GOAL OF THE EXERCISE -> Note how many lines of the material that follows include the string "computer", and state only that number.

GIVEN INFORMATION ->
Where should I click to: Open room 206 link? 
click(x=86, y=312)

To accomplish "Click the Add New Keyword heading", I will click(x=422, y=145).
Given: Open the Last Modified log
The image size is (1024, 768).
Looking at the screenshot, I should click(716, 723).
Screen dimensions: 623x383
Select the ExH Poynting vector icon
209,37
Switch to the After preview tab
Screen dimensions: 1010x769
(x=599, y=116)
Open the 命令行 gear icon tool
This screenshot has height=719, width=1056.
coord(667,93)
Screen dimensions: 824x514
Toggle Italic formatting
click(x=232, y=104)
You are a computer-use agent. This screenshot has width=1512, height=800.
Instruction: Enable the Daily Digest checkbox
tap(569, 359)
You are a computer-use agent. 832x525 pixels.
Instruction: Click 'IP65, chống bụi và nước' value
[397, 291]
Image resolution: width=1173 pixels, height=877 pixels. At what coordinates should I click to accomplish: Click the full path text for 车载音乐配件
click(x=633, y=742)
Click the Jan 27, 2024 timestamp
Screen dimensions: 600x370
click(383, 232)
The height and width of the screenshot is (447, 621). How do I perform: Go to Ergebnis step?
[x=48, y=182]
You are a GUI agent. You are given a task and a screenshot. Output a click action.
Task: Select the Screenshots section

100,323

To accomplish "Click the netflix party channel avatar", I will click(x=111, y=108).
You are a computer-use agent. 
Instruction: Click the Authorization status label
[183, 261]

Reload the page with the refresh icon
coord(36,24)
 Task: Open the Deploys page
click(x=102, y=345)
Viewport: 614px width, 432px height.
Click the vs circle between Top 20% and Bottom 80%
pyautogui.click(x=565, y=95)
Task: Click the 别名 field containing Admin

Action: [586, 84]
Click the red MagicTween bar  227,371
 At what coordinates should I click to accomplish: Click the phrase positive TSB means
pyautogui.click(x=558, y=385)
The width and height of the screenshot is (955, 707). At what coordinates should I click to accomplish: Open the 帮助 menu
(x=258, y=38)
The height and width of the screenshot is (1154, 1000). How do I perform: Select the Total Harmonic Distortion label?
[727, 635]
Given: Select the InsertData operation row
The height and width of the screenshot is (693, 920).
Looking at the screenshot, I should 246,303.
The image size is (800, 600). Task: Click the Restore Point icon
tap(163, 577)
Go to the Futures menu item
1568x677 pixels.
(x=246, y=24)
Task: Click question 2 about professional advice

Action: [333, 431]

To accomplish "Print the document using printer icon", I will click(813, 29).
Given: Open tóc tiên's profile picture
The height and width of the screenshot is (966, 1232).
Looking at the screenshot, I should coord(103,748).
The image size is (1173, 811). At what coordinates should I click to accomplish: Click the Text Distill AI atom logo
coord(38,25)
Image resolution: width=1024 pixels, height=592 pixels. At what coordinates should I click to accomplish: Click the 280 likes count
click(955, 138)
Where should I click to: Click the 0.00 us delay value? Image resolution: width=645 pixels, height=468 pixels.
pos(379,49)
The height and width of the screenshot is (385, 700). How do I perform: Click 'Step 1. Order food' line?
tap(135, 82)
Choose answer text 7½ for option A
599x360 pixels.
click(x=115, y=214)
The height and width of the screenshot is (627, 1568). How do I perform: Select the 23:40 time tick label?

PROBLEM SOLUTION -> 3